L'examen du budget 2026 se poursuit à l'Assemblée nationale, et avec lui son casse-tête pour trouver un compromis. Sans majorité dans l'hémicycle, le PS mène la danse et fait planer une menace de censure sur le gouvernement Lecornu II. Une situation qui pose le débat sur la nécessité d'une nouvelle dissolution dans Eliot Deval et vous ce samedi.
"Cette dissolution aurait dû être prononcée dès l'année expirée, après la première", assure Georges Fenech. "Et non, il a fallu un gouvernement Barnier, un gouvernement Bayrou, un gouvernement Lecornu 1, Lecornu 2... Jusqu'à quand cette mascarade va continuer alors que pendant ce temps-là, la France s'effondre économiquement et mal notée par les agences internationales ?"
Quant à savoir pourquoi la dissolution n'a pas été prononcée, le magistrat a son idée : "Celui qui a vraiment peur de la dissolution, c'est le chef de l'État.
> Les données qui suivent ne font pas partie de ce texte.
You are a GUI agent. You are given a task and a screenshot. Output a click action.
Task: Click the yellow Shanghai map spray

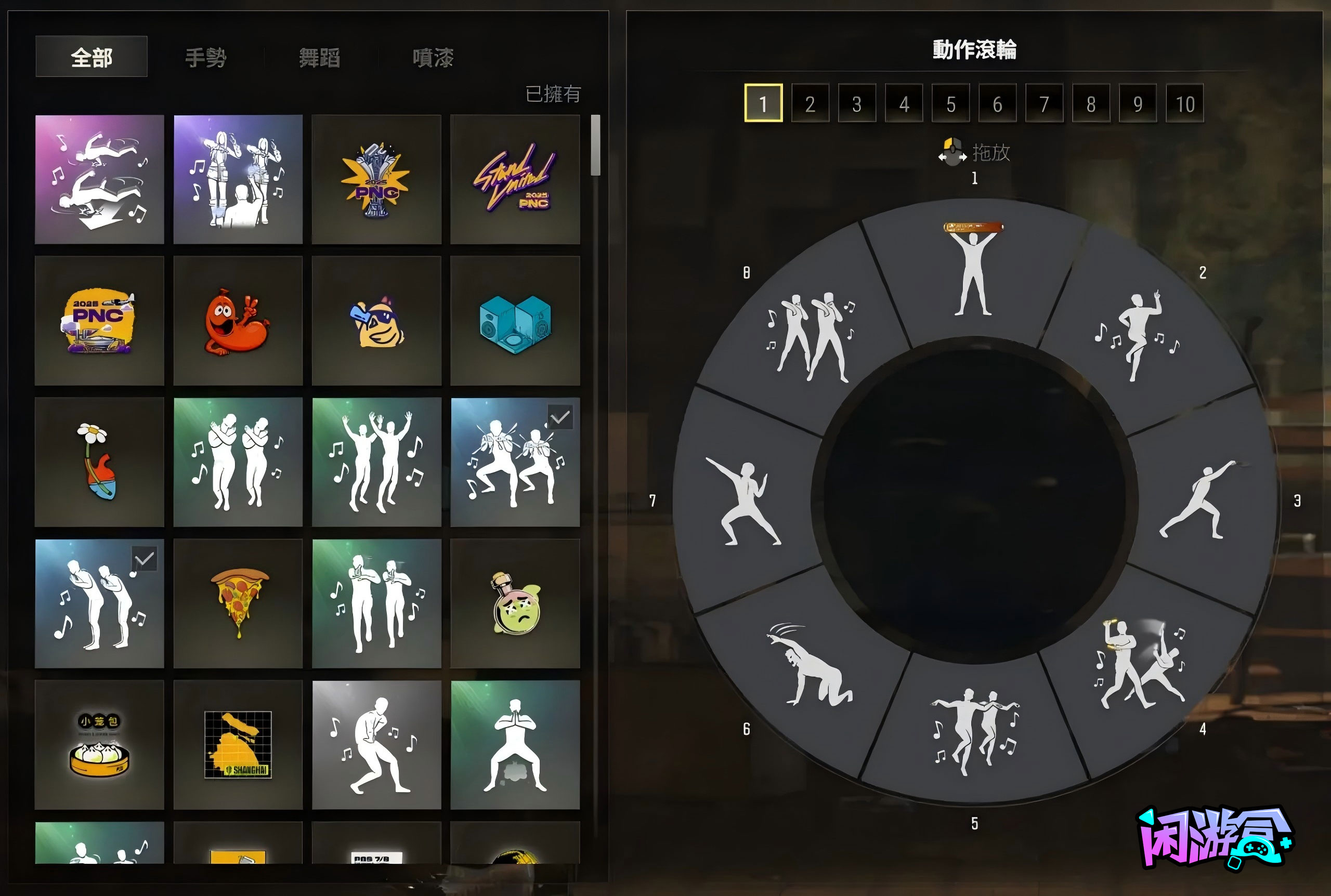click(x=238, y=745)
Car s'il y a dissolution et qu'il n'y a pas une majorité de gouvernement, ça veut dire qu'il n'y a plus personne à Matignon et qu'il ne peut plus y avoir personne à l'Élysée. Et ça précipite le mandat présidentiel. Ça, j'en suis absolument convaincu. Donc moi, c'est ça qui me désole, c'est de voir qu'au plus haut niveau de l'État, maintenant, plus personne ne prend ses responsabilités."